Ein weiteres Mal machte er sich daran, die getrocknete Tinte von seiner Federspitze zu entfernen, doch seine Gedanken waren bei dem letzten der Erben seines Bruders. Er hielt in seinem Schaben inne und starrte auf die über das Blatt verstreuten Flocken von Tinte. Elros’ Kinder hatten weit entfernt von ihm gelebt und waren dort gestorben. Zu der Zeit, als ihre Erben vom untergegangenen Númenor zurück nach Mittelerde kamen, konnte er nur noch ein entferntes Echo von Verwandtschaft spüren. Sie waren Menschen und er akzeptierte ihre Schicksale. Selbst Estel, den er ebenso sehr liebte wie seine leiblichen Söhne, hatte er immer als Mensch, mit dem Schicksal der Menschen behaftet, betrachtet. Doch Arwen… seine Finger verkrampften sich und die Spitze seiner Feder brach in seinem Griff.

Er untersuchte die Spitze, um zu sehen, ob sie gerettet werden konnte und ergriff ein silbernes Messer, das auf dem Schreibtisch lag. Vorsichtig schnitt er die gebrochene Ecke fort und begann eine neue Spitze zu formen. Er könnte diese Heirat unterstützen, Arwens Söhnen einen sicheren Zufluchtsort bieten und auf sie achten, während sie alt wurden und starben, oder starben, indem sie den sinnlosen Kampf gegen ein Übel aufnahmen, von dem er wusste, dass es von keiner Macht, die Elben oder Menschen jetzt besaßen, überwunden werden konnte. Er wusste, diese Heirat zu verbieten, wäre töricht. Aragorn und Arwen waren beide erwachsen und ihre Liebe war aufrichtig und tief.
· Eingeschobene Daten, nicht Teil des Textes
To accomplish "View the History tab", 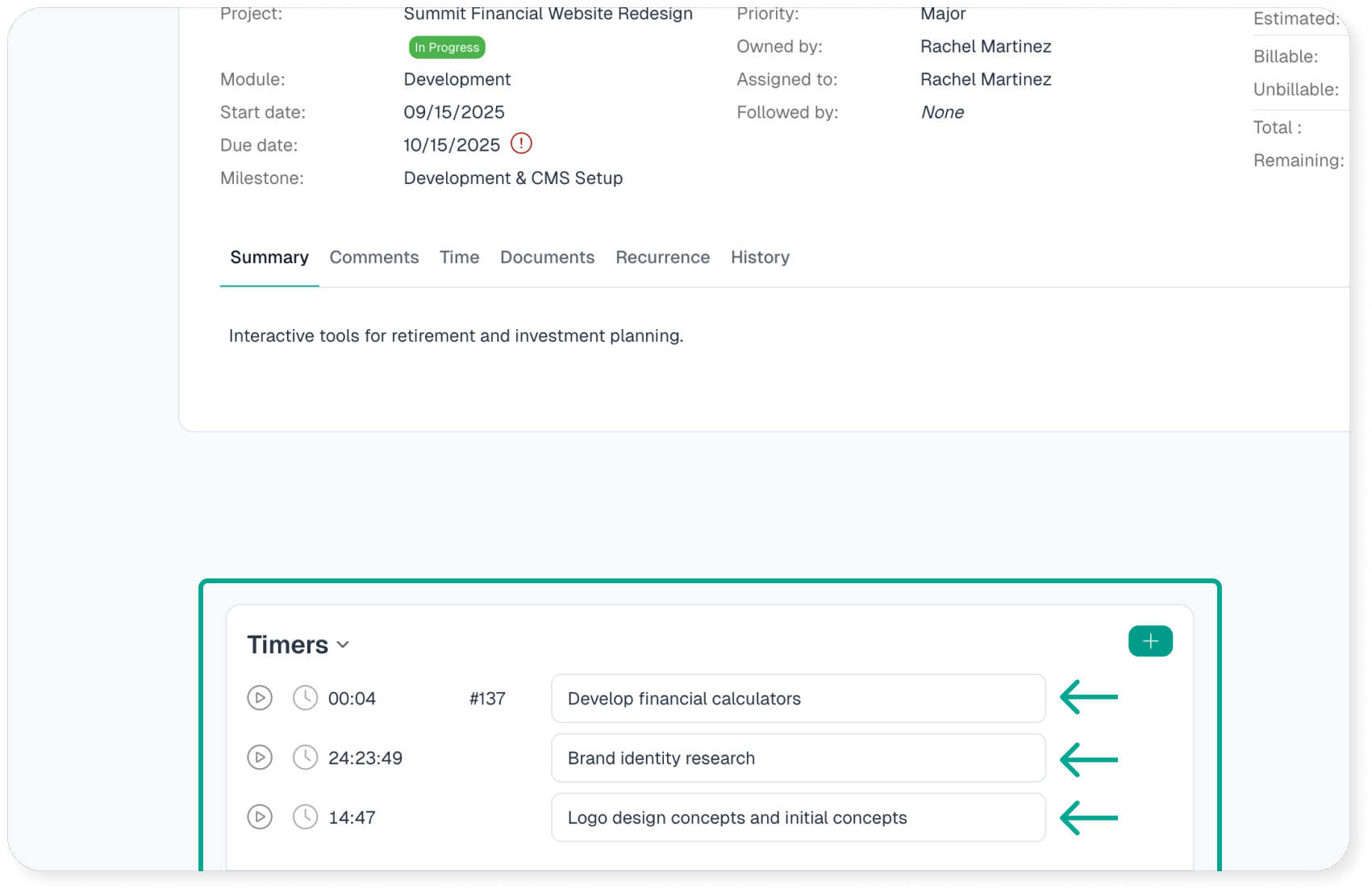I will [760, 257].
Es wäre sehr viel wahrscheinlicher, dass sie sich ihm schließlich widersetzten, und er würde von ihnen entfremdet werden. Arwens Kinder hätten dann nicht einmal den geringen Schutz, den er ihnen geben konnte. In dem einen wie dem anderen Fall würde er zusehen, wie Arwen – seine schöne, lebensfrohe Arwen – müde wurde und die Kreise der Welt verließ, für ihn auf immer verloren. Wenn er einen dritten Weg wählte, war es möglich, dass die Linie der Könige, die von seinem Bruder herabreichte, aussterben würde. Aragorn liebte Arwen, seit er das Mannesalter erreicht hatte. Nun, da sie seine Liebe erwiderte, war Elrond sicher, dass er keine andere Frau nehmen würde, nicht einmal, um einen Erben für die Dúnedain zu zeugen.
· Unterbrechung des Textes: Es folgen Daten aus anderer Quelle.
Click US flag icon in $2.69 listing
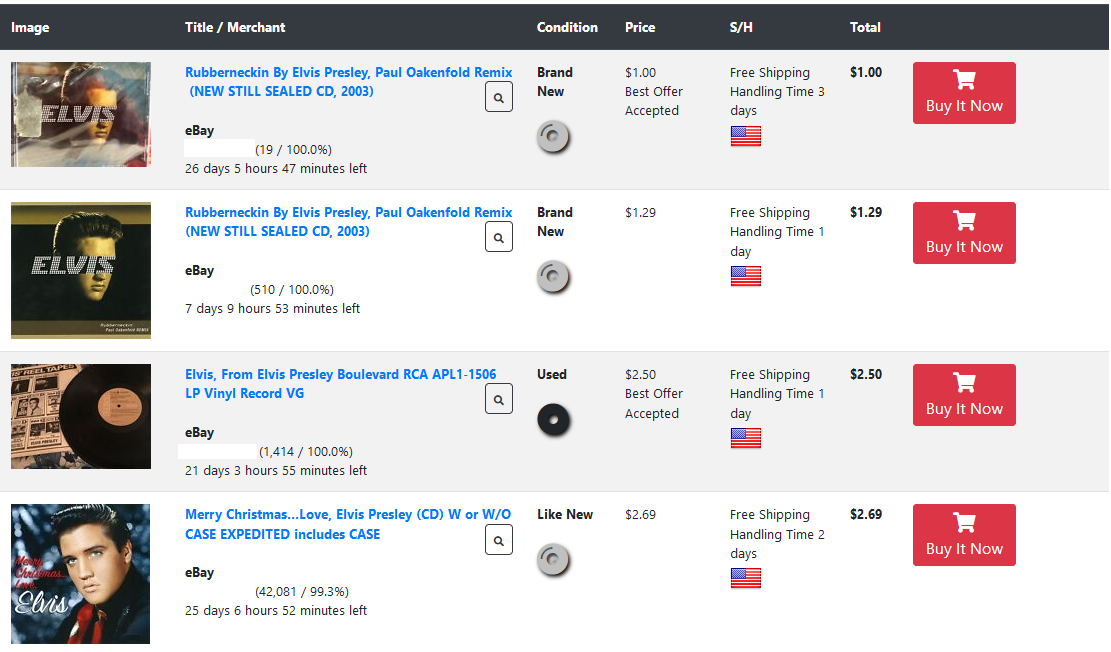The width and height of the screenshot is (1111, 652). (x=745, y=578)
Er legte die neu ausgebesserte Feder vorsichtig auf den Tisch und wandte sich um, um erneut auf die Terrasse hinauszusehen. Die Sonne die jetzt im Westen niedersank, legte eine tiefgoldene Färbung über die zügellos blühenden Ranken. Seine Hände zitterten und ein Kloß saß ihm in der Kehle, als er auf die Schönheit, die er bewahrte, starrte. Er schluckte, traf eine Entscheidung und gewann die Selbstbeherrschung zurück.
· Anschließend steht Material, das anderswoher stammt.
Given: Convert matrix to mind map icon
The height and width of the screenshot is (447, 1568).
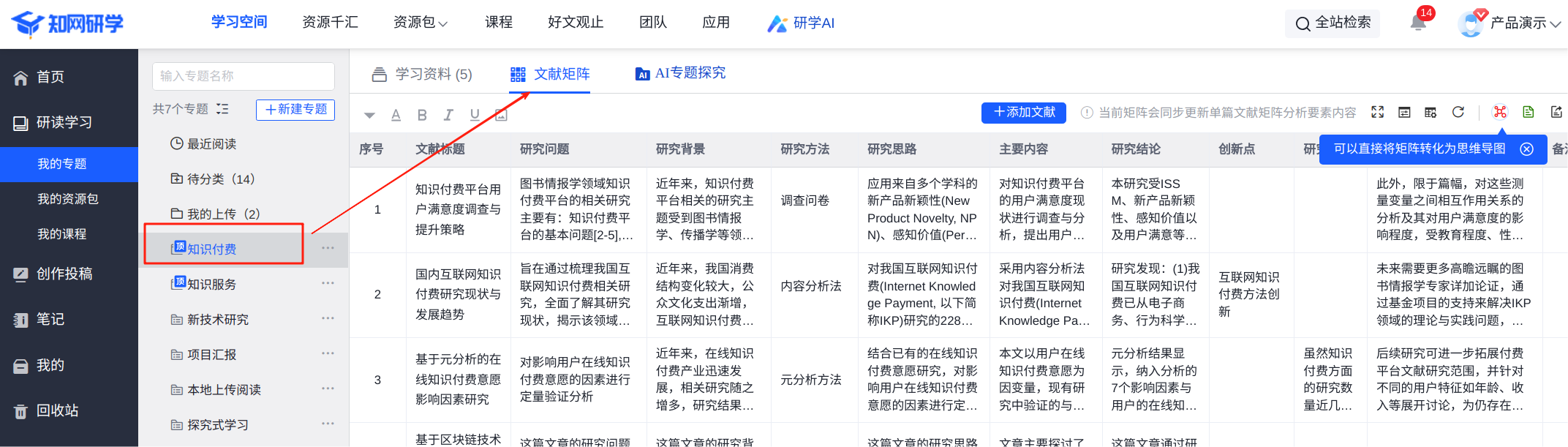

Er würde sich Aragrons Pläne anhören und sie unterstützen, wo sie durchführbar schienen. Er fürchtete, dass Aragorn, schwindlig von Arwens Liebe, seine Pläne auf Träumen und nicht auf der Realität aufgebaut haben könnte. Tausend Jahre waren vergangen, seit Arnor stark genug gewesen war, ein Königreich zu sein. Das Volk, nicht allein das Land machte ein Reich aus; und die annähernd fünfzig Jahre, seit Arathorn gefallen war, hatten ihren Tribut von den Dúnedain gefordert. Elrond selbst hätte sich, nachdem Gil-galad gefallen war, zum Hohekönig der Noldor ernennen können, doch er hatte gewusst, dass ein solcher Anspruch töricht gewesen wäre. Die Eldar, die in Mittelerde geblieben waren, waren von geringer Zahl, doch Arwens Abstammung war noch immer königlich. Seine Tochter würde die Gnade ihres Lebens für niemand geringeren als einen zweifach gekrönten König aufgeben. Wenn Aragorn sicher die Krone Gondors tragen und das Zepter Annúminas’ halten konnte, dann wäre er ihrer würdig. Wenn er diese nicht in der ihm gegebenen Spanne der Jahre tun konnte, dann würde Celebrían ihre Tochter wieder sehen.

Er tauchte seine Feder in das Tintenfass und begann ein weiteres Mal zu schreiben.